**KUTIPAN TEKS**.
Dokter spesialis
anak berwajah elok ini ingin berbagi cerita pada sesama ibu. Pengalaman pribadi
yang cukup berat saat memasuki masa kehamilan, merawat anak, sampai tips dan
trik agar si anak tumbuh dengan fisik dan mental sehat dia tuangkan dalam buku.
Selain dari pengalaman yang ia rasakan sendiri, dokter yang sehari-hari
berpraktik di RS Dr. Soetomo, Surabaya ini, juga berbagi cerita saat menangani
pasien. Kini, sudah ada 5 buku yang lahir dari tangannya.
Sejak kecil,
Meta memang sudah suka dunia tulis menulis. Keinginan menulis itu mungkin terbangun
lantaran sejak kecil ia juga gemar membaca. Karena itu, Meta bercerita, sampai
saat ini pengeluaran terbesar bulanannya adalah untuk membeli buku. Buku yang
sudah ia terbitkan, masing-masing berjudul, Peace
of My Heart, Metamorfosis, 1+1=3, Don’t Worry to be a Mommy ! dan Play
and Learn. Pada buku pertama dan kedua memang tidak membahas soal anak,
tetapi tentang apa saja yang ia alami ketika menjadi calon dokter spesialis.
Kisah-kisah lucu, unik, maupun duka itu awalnya hanya ia tulis dalam blog
pribadinya saja. Tetapi setelah berkenalan dengan Zara Zettira di Facebook ia
justru ditawarkan agar tulisan di blog tersebut dibukukan karena ceritanya
seru. Zara Zettira sendiri sebelumnya memang sudah membaca tulisan-tulisan Meta
di blog.
Awalnya Metta mengaku sempat gamang, tidak percaya diri. Tapi Zara Zettira, yang seorang penulis sekaligus sutradara dan salah satu penulis idolanya itu, rela menawarkan diri untuk menjadi editornya. Tentu saja, tawaran tersebut membuatnya surprise dan langsung menerima. Sementara itu pada buku ketiga dan keempat, isinya memang hampir sama yakni tentang kisah masa awal kehamilan sampai awal menjadi ibu baru. Sejak awal kehamilan hingga akhir, Meta sempat mengalami masalah kesehatan yang sangat berat. Dan pada buku kelima, barulah ia sharing soal bagaimana cara mendidik anak.

**DATA YANG DIBERIKAN**.
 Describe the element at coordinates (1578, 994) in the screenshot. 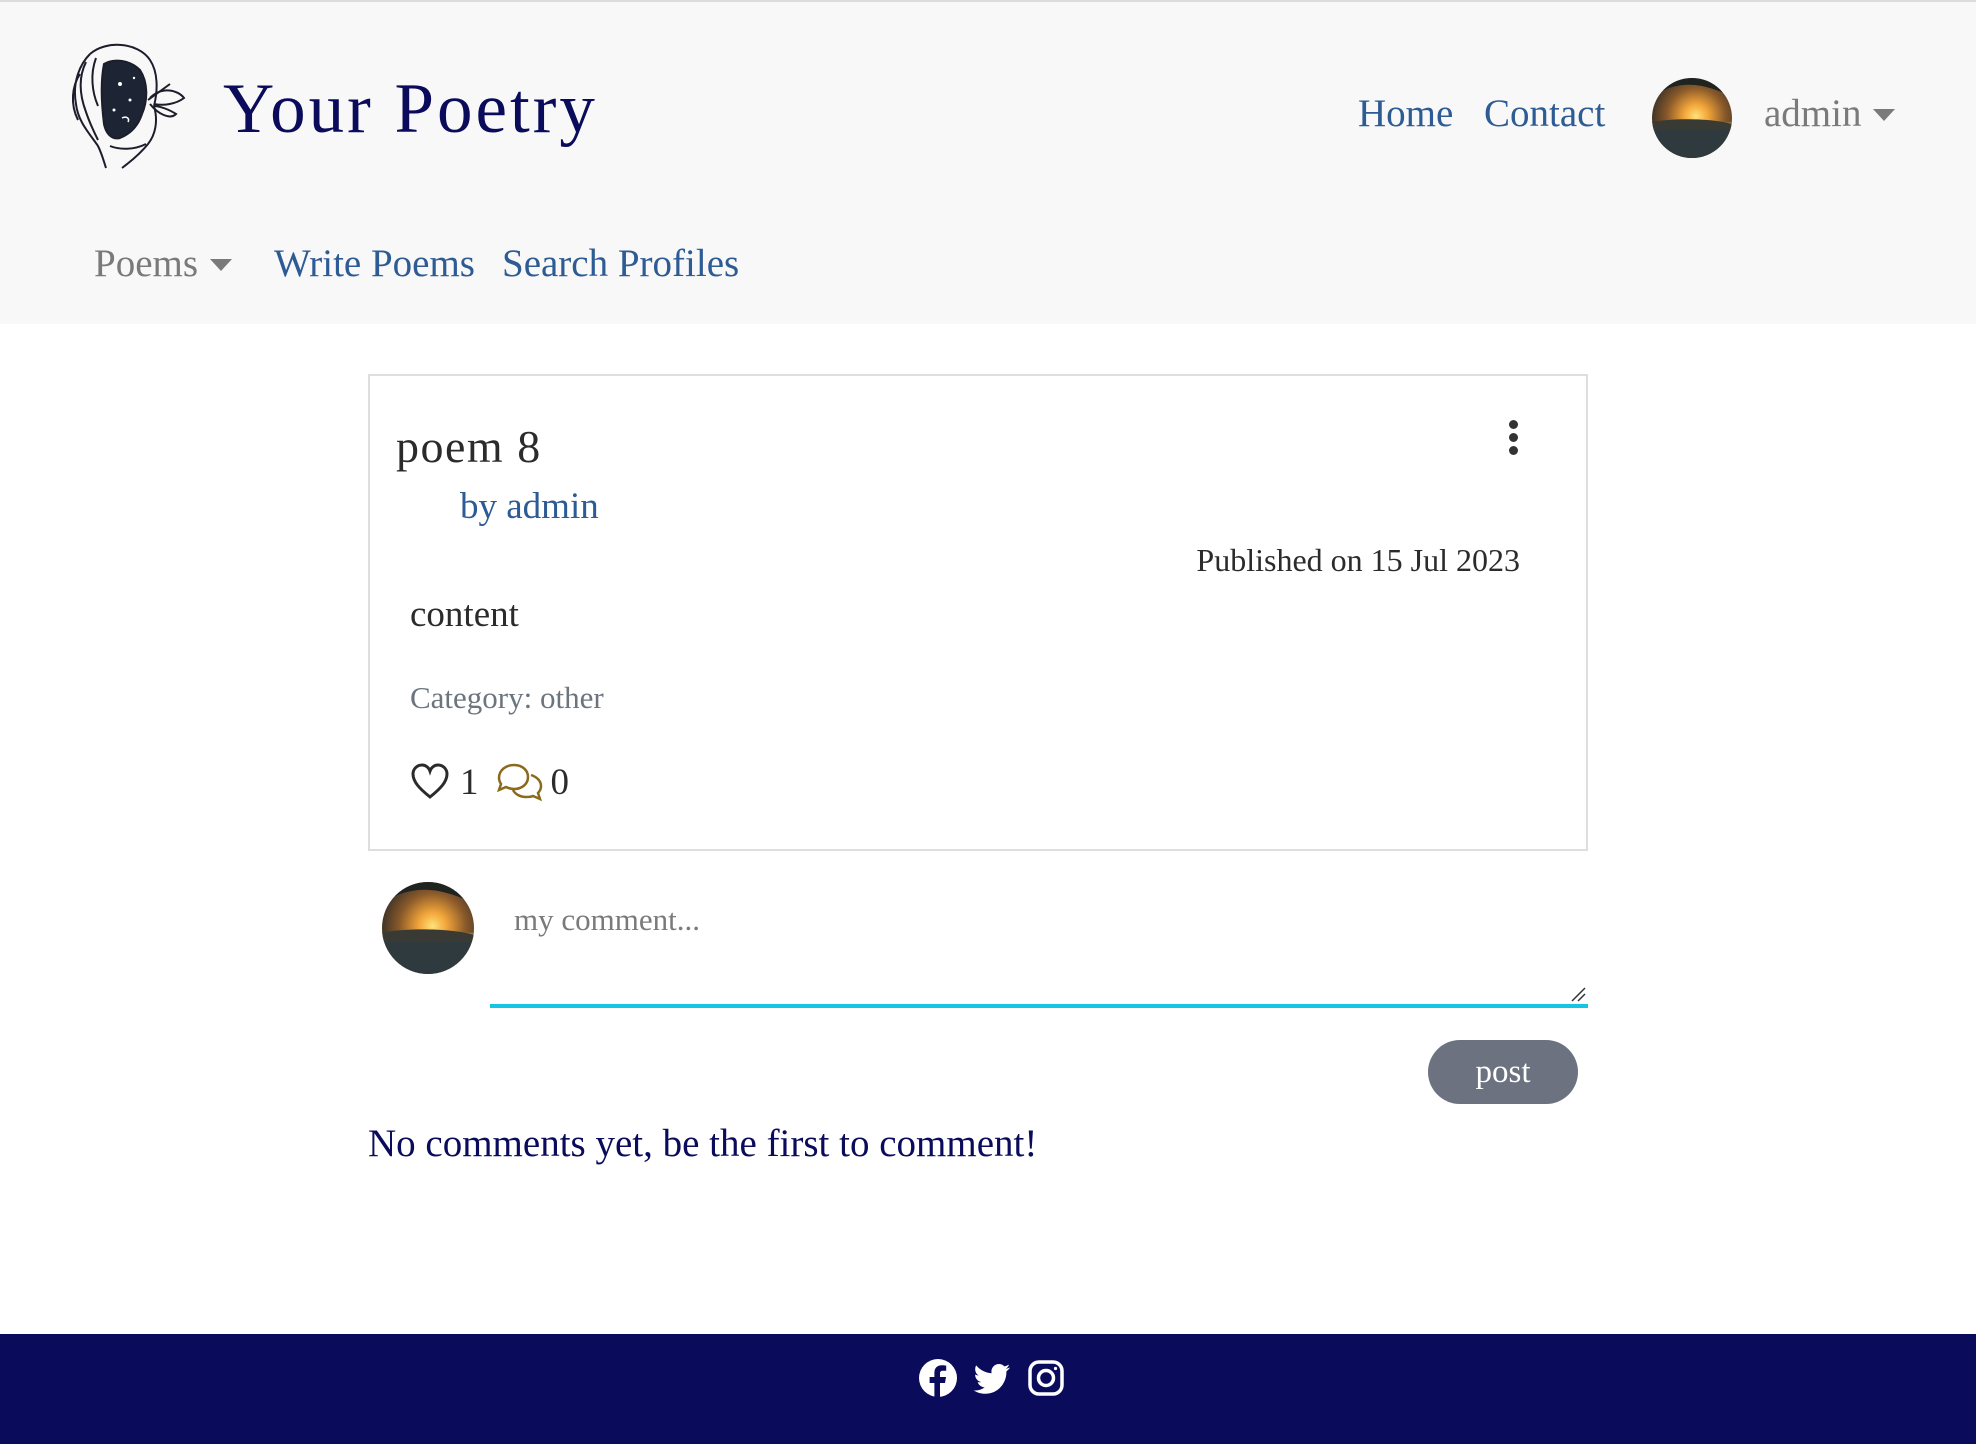

I see `resize-handle-icon` at that location.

**DAFTAR PERTANYAAN**.
(1) Di rumah sakit mana dokter yang dibahas dalam kutipan teks berpraktik sehari-hari?
(2) Tuliskan secara persis bagian kutipan teks mulai dari "Awalnya Metta mengaku" sampai dengan "cara mendidik anak.".

**DAFTAR JAWABAN**.
(1) Di RS Dr. Soetomo, Surabaya.

(2)
Awalnya Metta mengaku sempat gamang, tidak percaya diri. Tapi Zara Zettira, yang seorang penulis sekaligus sutradara dan salah satu penulis idolanya itu, rela menawarkan diri untuk menjadi editornya. Tentu saja, tawaran tersebut membuatnya surprise dan langsung menerima. Sementara itu pada buku ketiga dan keempat, isinya memang hampir sama yakni tentang kisah masa awal kehamilan sampai awal menjadi ibu baru. Sejak awal kehamilan hingga akhir, Meta sempat mengalami masalah kesehatan yang sangat berat. Dan pada buku kelima, barulah ia sharing soal bagaimana cara mendidik anak.